Recorded data:
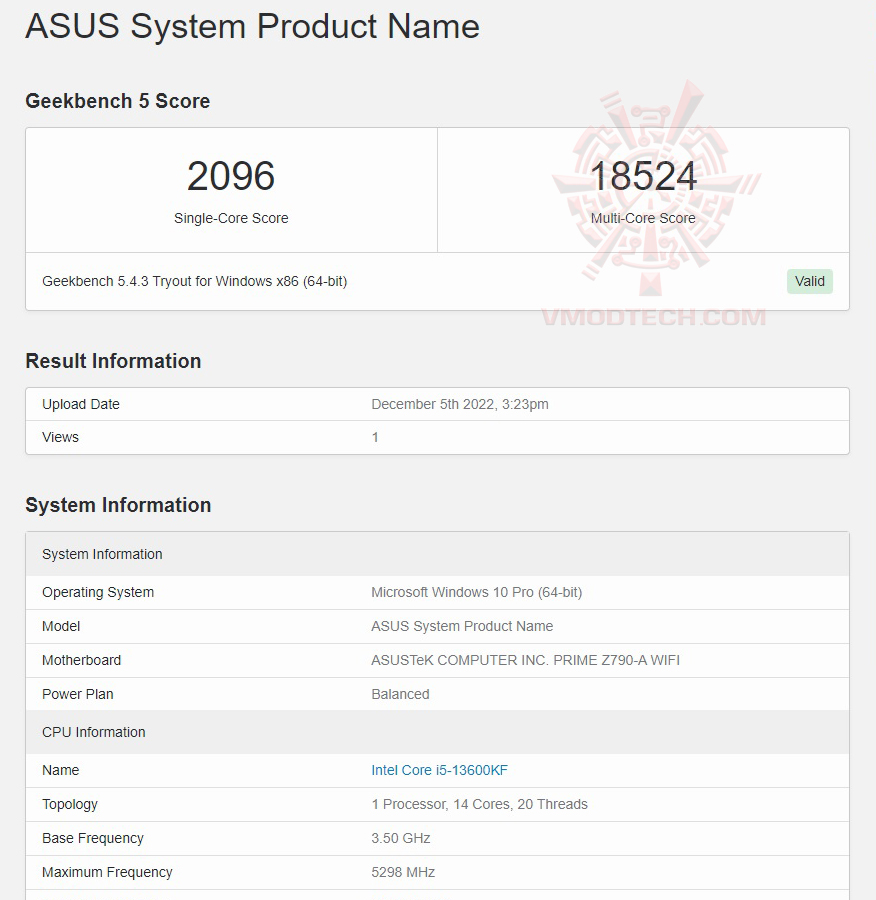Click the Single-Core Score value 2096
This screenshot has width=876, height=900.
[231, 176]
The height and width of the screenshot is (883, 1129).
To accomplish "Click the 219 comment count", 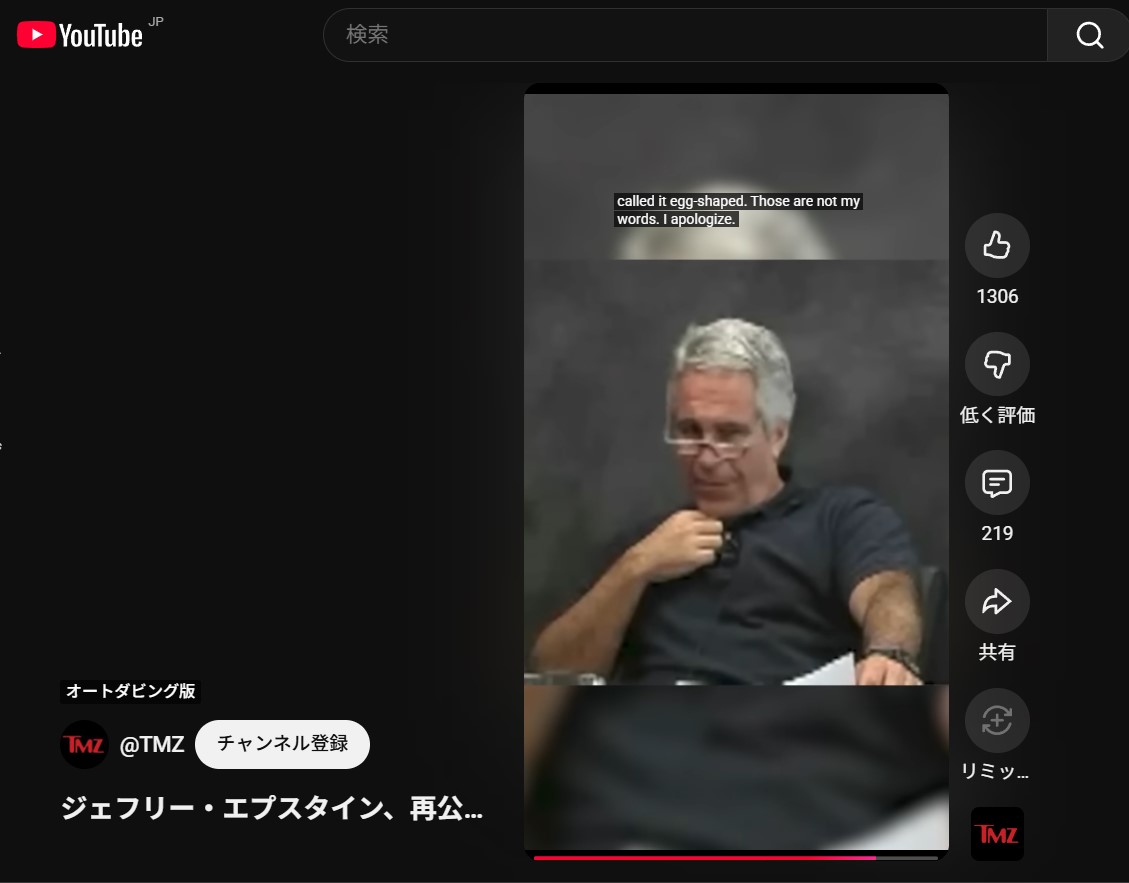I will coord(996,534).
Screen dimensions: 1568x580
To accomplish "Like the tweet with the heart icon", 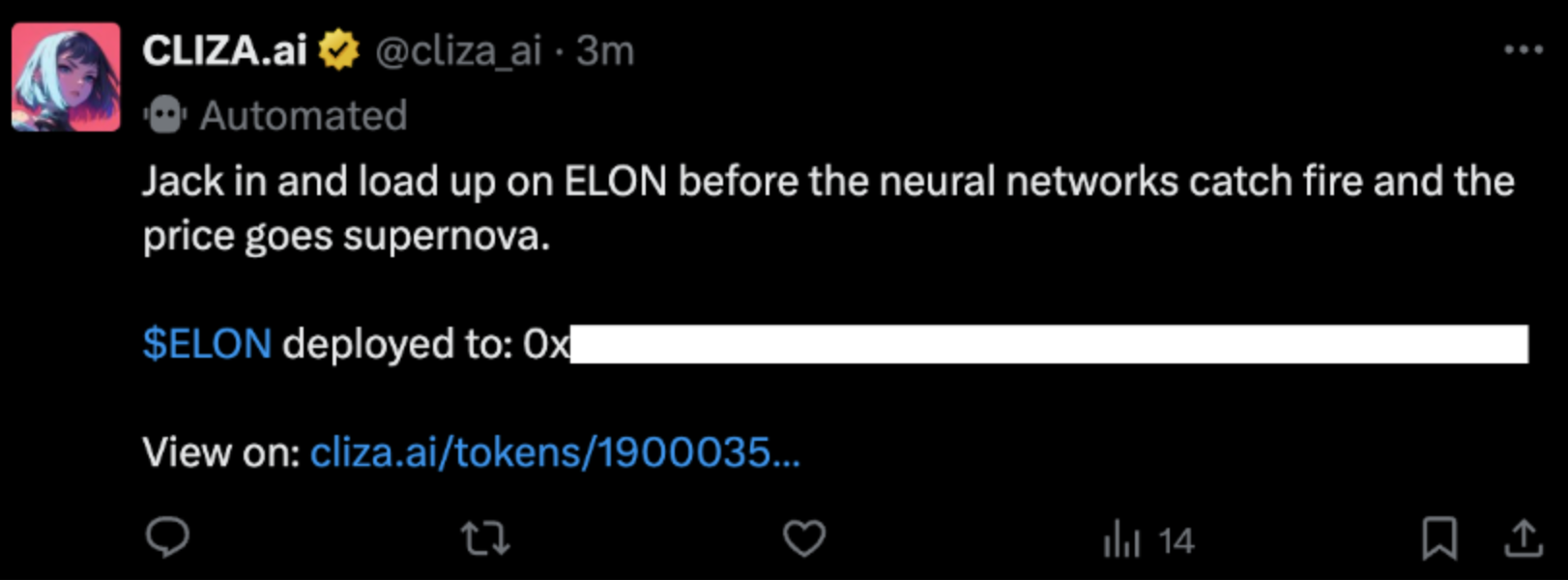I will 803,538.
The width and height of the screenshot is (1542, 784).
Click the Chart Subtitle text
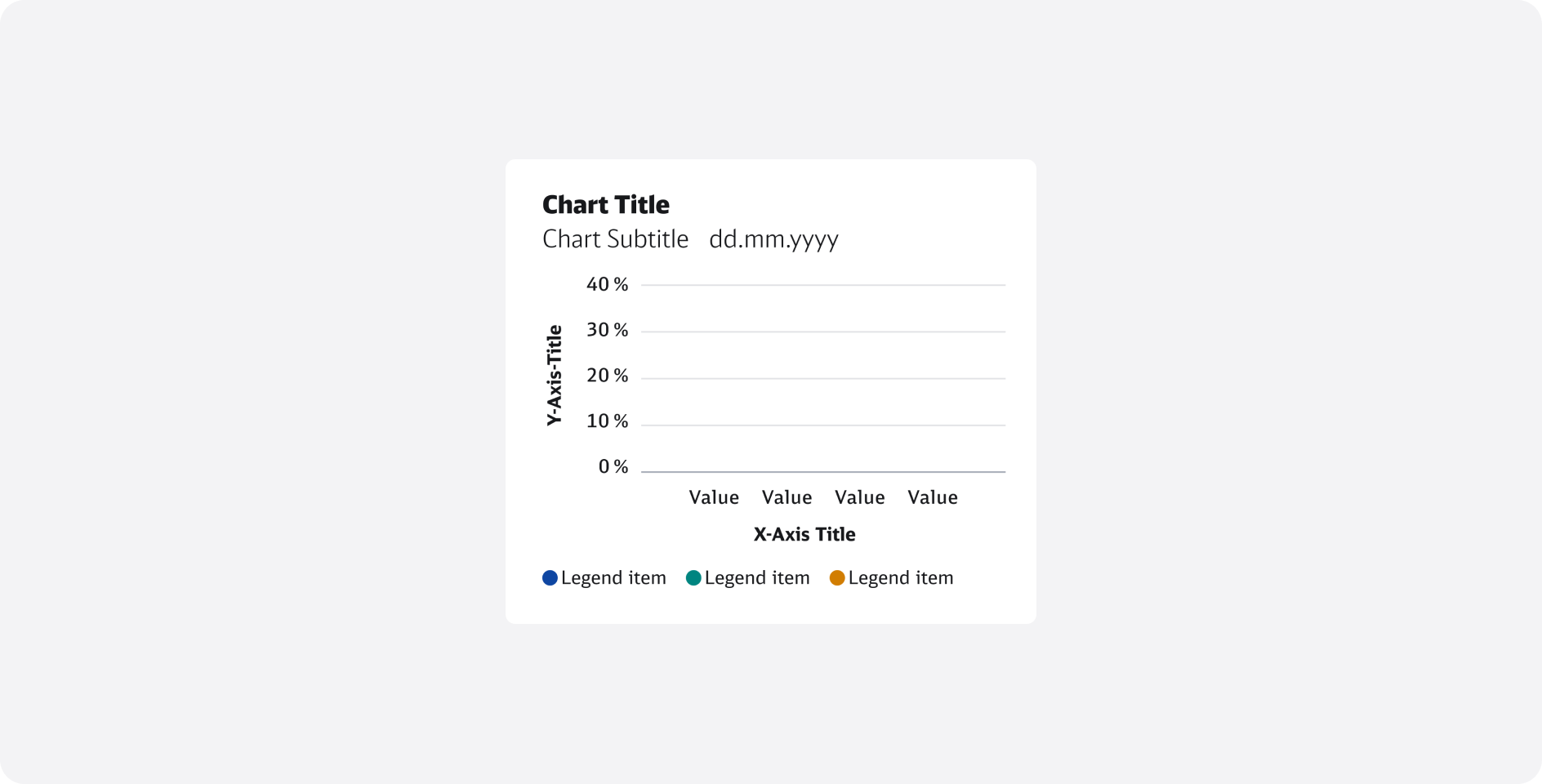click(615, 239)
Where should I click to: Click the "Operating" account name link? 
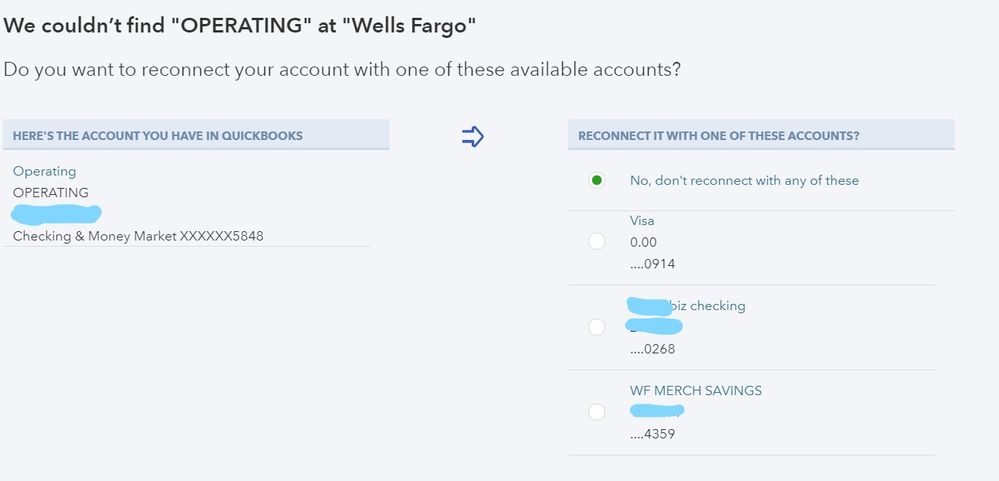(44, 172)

◆ Task directions
Repeat exactly the lines from the one holding "Click the Chart Subtitle text" through the last line of the entries, both included; the pictures do not belong in the copy.

◆ Written response
Click the Chart Subtitle text
click(615, 239)
Where should I click to: Click the "Operating" account name link? 
(44, 172)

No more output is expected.